Liming Zhu, Research Director, Software And Computational Systems And Dr. Mark Staples, Senior Principal Researcher, Csiro’s Data61
The concept of trust is evolving, fuelled by two profound changes happening in society. The first is a shift in the value of data, driven by advanced data analytics such as machine learning. The value of data grows by combining data sources and by performing joint analytics across departments or organizations.
However, when organizations combine their data, they are trusting something they do not have full control of. This underpins the second societal change – the shift from institutional trust to “distributed trust”.
Various surveys show that trust in institutions— like government, media, businesses and NGOs — are at an all-time low, while new platforms are enabling individuals to trust and transact with strangers across sectors including transport (Uber), accommodation (Airbnb) and money (cryptocurrency). Bitcoin and the blockchain technology behind it support a form of distributed trust, invented precisely because the erosion of centralized trust in financial institutions immediately after the 2008 GFC.
Blockchain, or distributed ledger technology, is a key area of research for CSIRO’s Data61 and a report released last year examines how blockchain systems can support new markets and businesses models. These distributed trust technologies (like blockchain) enable strangers and firms to work together reliably, despite limited trust in each other in increasingly complex, globalized supply and value chains. Industry boundaries are blurring as some firms leverage the insights gained from their customers to enter and reconfigure adjacent industry structures. This often requires a firm to form new value chain relationships rapidly with unfamiliar suppliers, which can benefit from distributed trust technologies.
But why have blockchain and distributed ledger technologies not yet taken off in the enterprise space? I think there are three reasons.
Firstly, history shows that general-purpose technologies, such as electricity, telecommunication, and computers, often take a surprisingly long time to be widely adopted because they also need to be instantiated and integrated with each of their various applications. For distributed trust technologies, what is really important is the mega-trend of the growing capacity for organizations to share data, perform joint analytics and transact.
Enterprise adoption of distributed trust technologies will happen. It’s just a matter of how fast.

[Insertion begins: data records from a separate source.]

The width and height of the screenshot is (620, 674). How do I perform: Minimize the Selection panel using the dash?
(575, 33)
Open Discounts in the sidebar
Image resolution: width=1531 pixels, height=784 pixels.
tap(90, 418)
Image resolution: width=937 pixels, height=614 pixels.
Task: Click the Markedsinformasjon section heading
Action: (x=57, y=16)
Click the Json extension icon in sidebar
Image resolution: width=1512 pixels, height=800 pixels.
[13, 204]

The second reason is that there are still technical challenges being tackled by research organizations and industry. For example, sharing information on-chain (even it is encrypted, de-identified or only meta-data) can still leak private or commercially-sensitive information. Provable privacy, and its broad use for sensitive information, is an active field of research. On the other hand, IT leaders also need to take a risk-based approach in managing trade-offs between data sharing risk and benefits gained. Advancements in zero-knowledge proof, homomorphic encryption and secure multi-party computation are making secure joint analytics a feasible reality. An example of this is N1 Analytics, a startup from Data61 that allows organizations to collaborate on data analytics safely by keeping their commercial information confidential and their customer information private. This maturing set of new technology is often referred as “Confidential Computing”.
Liming Zhu, Research Director, Software and Computational Systems, Csiro's Data61
Another technical challenge is in regard to inevitable “bugs” in blockchain applications, not necessarily in the blockchain technology itself. These bugs are particularly tricky in the case of “smart contracts”, which are small programs that are replicated and executed on the blockchain. Due to the nature of distributed trust and consensus, smart contracts cannot be easily terminated and re-deployed if something goes wrong. Nonetheless, these small programs are amenable to “formal verification”, another area of active research where the correctness of programs is mathematically proven. This can provide much greater confidence than testing, which can never give 100 percent guarantees.
The third and final reason is that humans and organizations sometimes need a “trust leap” when adopting new technologies and new ways of doing business. It is important that our IT leaders have a mindset of experimentation and sometimes take that trust leap. It can help when we use the “strangely familiar” principle when introducing new technologies. For new technology, the question is often not what it can or cannot do “functionally”, but instead whether it has radically improved non-functional properties (performance, interoperability, integrity, security). Objectively comparing blockchain with traditional database technologies along the lines of these non-functional properties can help to build a solid business case for appropriate adoption.
So, would you take a trust leap into this strangely familiar but new world of distributed trust?